(Dataset excerpts)
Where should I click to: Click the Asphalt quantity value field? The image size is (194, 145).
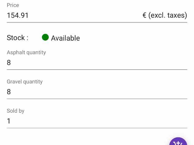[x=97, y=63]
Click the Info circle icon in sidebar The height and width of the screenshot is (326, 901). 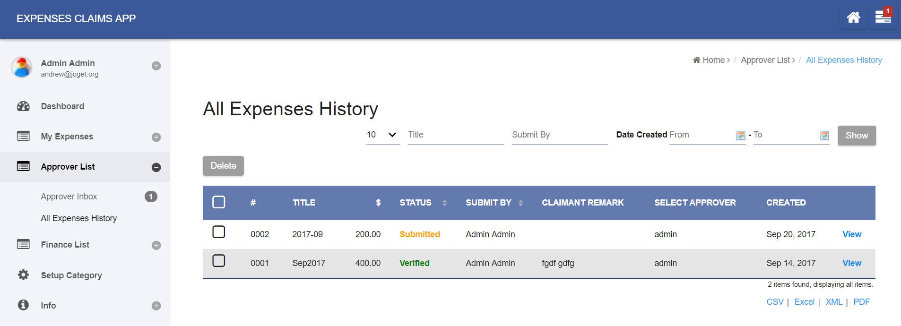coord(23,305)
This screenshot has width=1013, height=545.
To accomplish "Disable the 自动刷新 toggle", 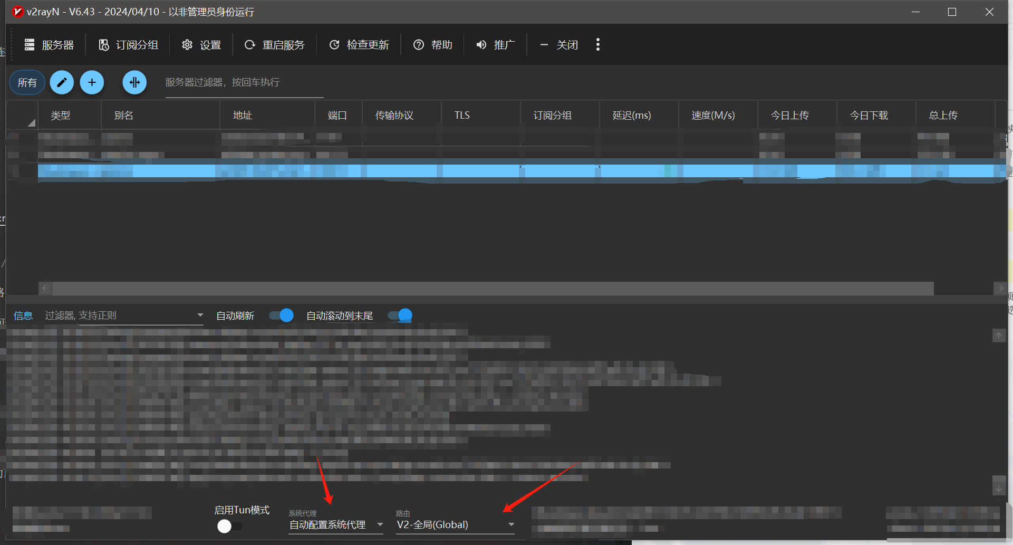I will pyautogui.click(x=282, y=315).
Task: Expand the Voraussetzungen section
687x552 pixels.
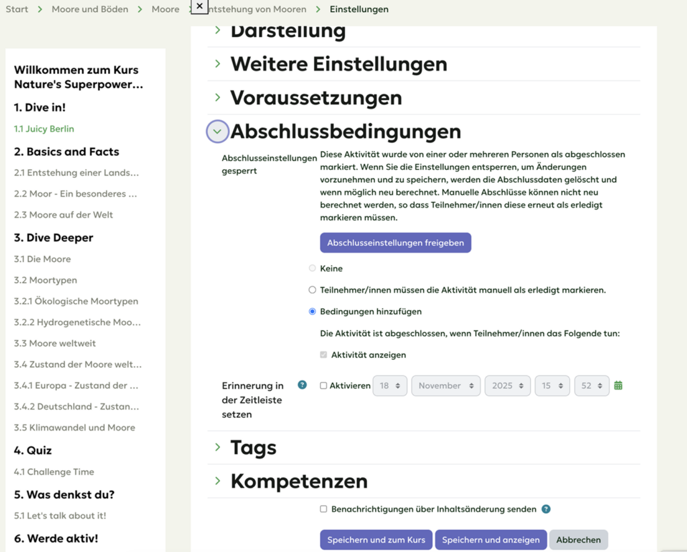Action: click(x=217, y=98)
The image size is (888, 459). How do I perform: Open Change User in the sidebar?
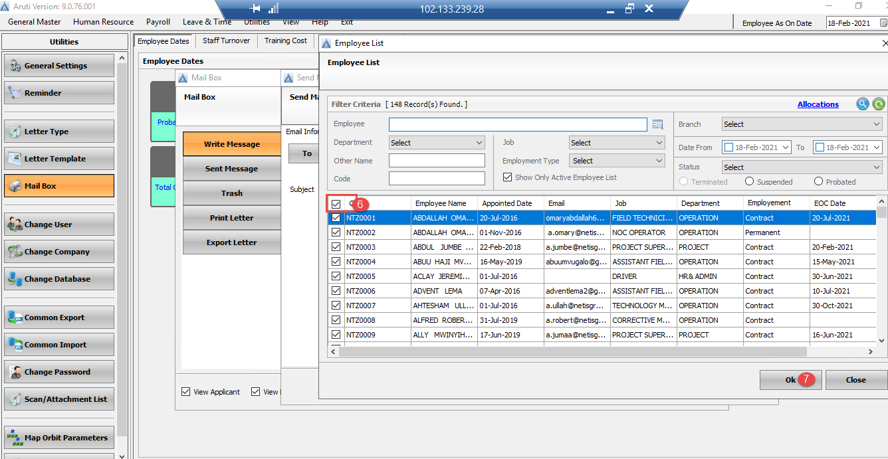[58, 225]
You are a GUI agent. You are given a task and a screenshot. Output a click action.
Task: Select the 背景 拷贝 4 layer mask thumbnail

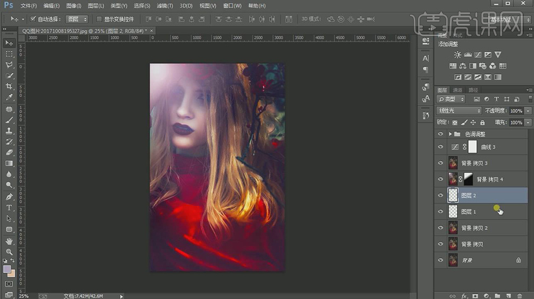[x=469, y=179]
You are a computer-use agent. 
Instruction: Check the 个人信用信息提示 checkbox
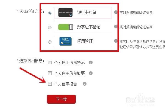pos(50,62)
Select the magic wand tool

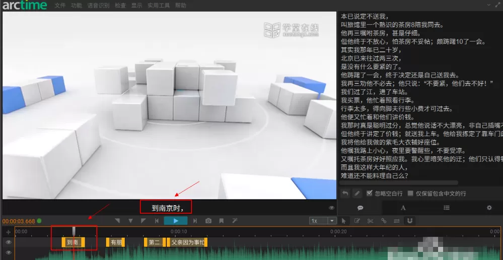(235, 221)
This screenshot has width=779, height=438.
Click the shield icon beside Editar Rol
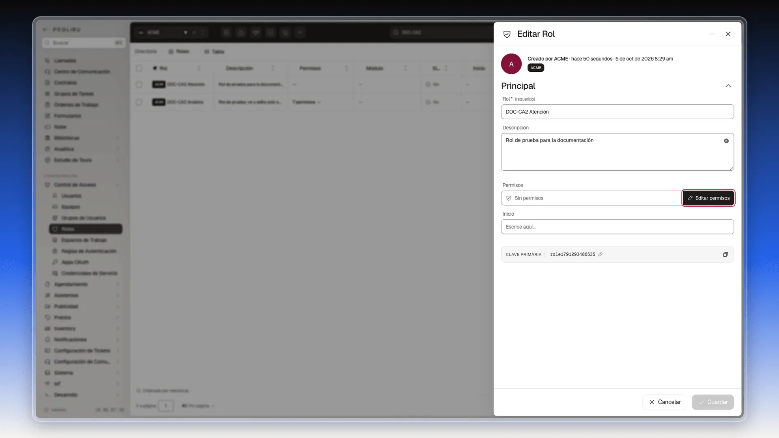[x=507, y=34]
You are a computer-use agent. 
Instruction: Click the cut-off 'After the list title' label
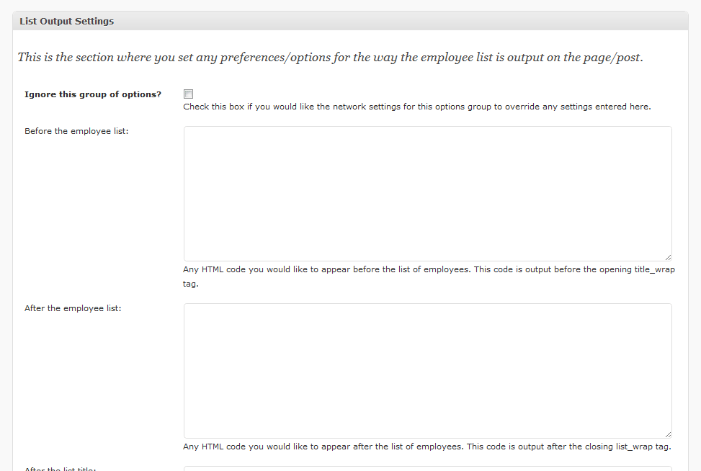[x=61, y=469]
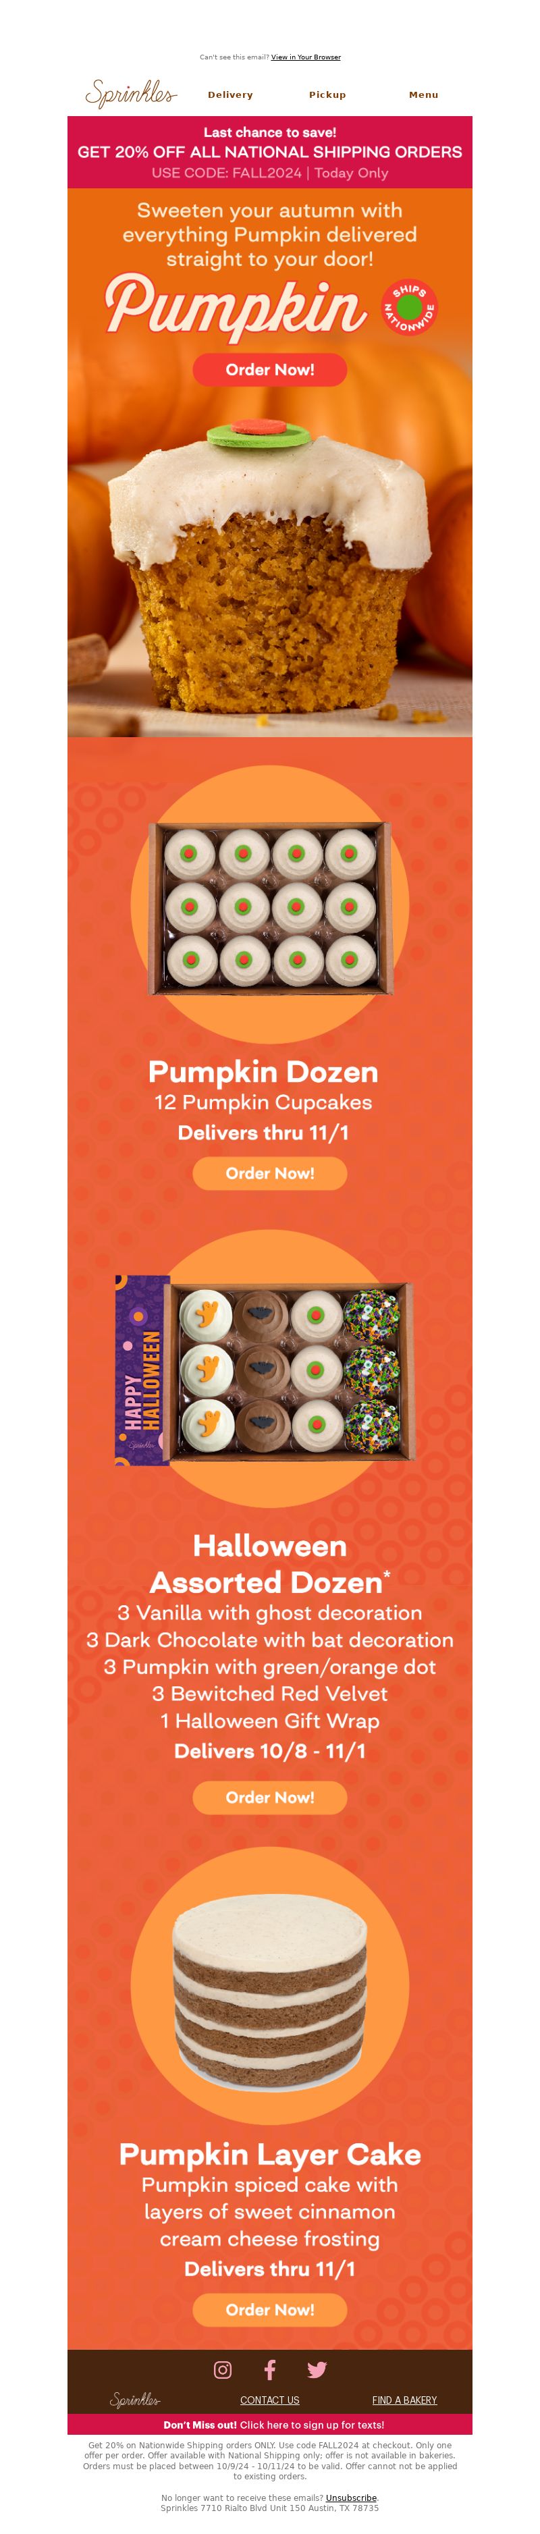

WHAT TO DO:
What is needed here is an exact copy of the lines from the line containing "Task: Select the 背景 拷贝 4 layer mask thumbnail" through the end of the records, with every picture left out.

WRITTEN RESPONSE:
Task: Select the 背景 拷贝 4 layer mask thumbnail

[x=469, y=179]
You are a computer-use agent. 
Instruction: Check the 个人信用信息提示 checkbox
pos(50,62)
Select the magic wand tool

(235, 221)
This screenshot has width=779, height=438.
Click the shield icon beside Editar Rol
[x=507, y=34]
You are a computer-use agent. 
Instruction: Click the cut-off 'After the list title' label
[x=61, y=469]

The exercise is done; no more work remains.